We ventured further into the forest and before long a peculiar sound came from the trees. My guide ushered me to a better vantage point, and it was a group of three brown lemurs dancing through the trees intermittently munching on the leaves. They were just as I’d seen on various documentaries with piercing orange eyes and long tails. Their tails were probably as long as their bodies giving them excellent balance for leaping great distances between trees. Kirindy has eight species of lemur, two are active during daytime and the others are nocturnal. The vegetation was very dry so it was impossible to be quiet whilst walking as we crunched our way on twigs and dry leaves announcing our presence. However, this didn’t seem to put off the animals or bird life. Although I was travelling out of the main birding season which I was told is September-November (in Kirindy), I was able to spot many species of birds, including the endemic blue vanga, white vanga and distinctive blue-faced caucau which spends much of its time on the forest floor foraging for food. I almost stepped on a nightjar which was sitting motionless camouflaged in the ground!

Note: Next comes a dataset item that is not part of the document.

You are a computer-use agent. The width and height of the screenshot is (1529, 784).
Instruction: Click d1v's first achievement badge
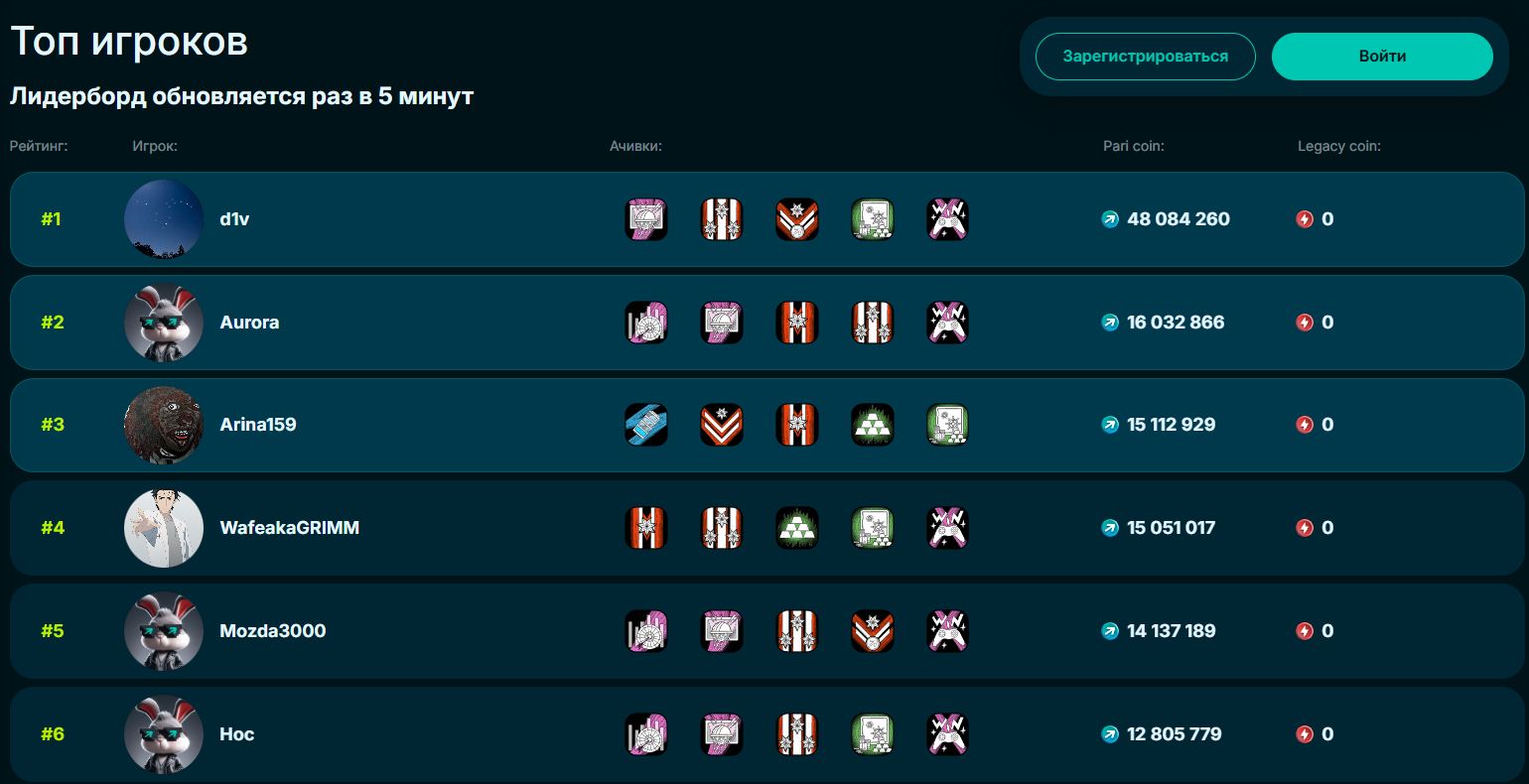[646, 219]
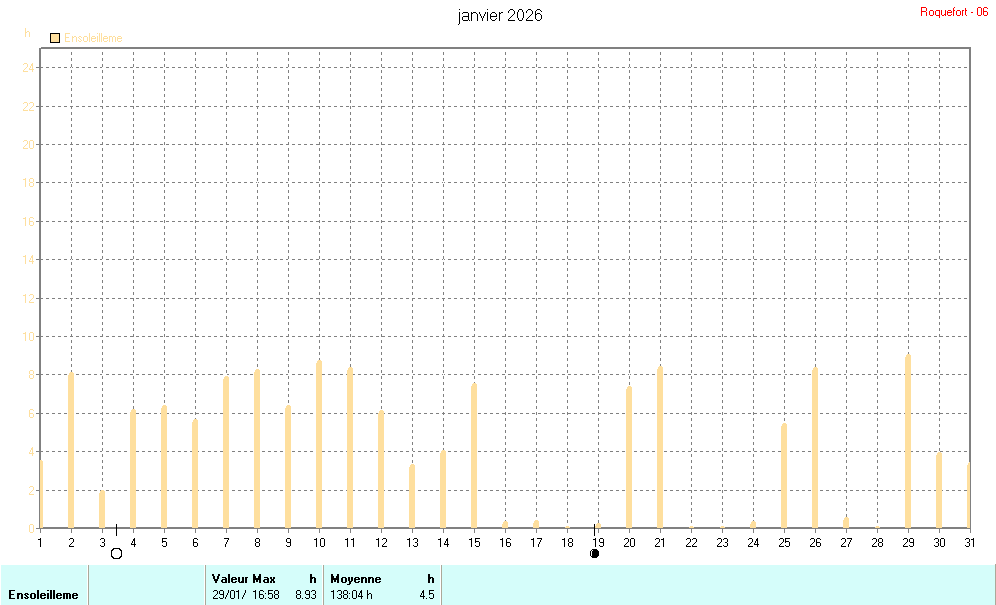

I can only imagine what the forest must be like during the main birding season as my guide told me that there are birds everywhere flitting between trees and the forest is alive with the constant birdsong.

 

We continued on where we came across some excited wildlife enthusiasts clicking away at another species of lemur, Verreuax’s Sifaka, an elegant black and white lemur. It was stretched out along a branch looking as if it was soaking up the sun whilst simultaneously chewing on leaves. I was told that this species of lemur was unique in that it does not drink water. Then all of a sudden two more leapt directly above our heads into a neighbouring tree. They are incredibly agile and were truly magnificent to watch.

 

After spending almost two hours in the park we started to head back to the lodge. On the way my guide somehow managed to spot a large chameleon expertly blending into the bark of a tree and two mongooses rummaging in a hole for some food. All in all it was a thrilling start to my wildlife experience in Madagascar. I now look forward to the late night walking safari which should reveal more of the forest’s secret inhabitants.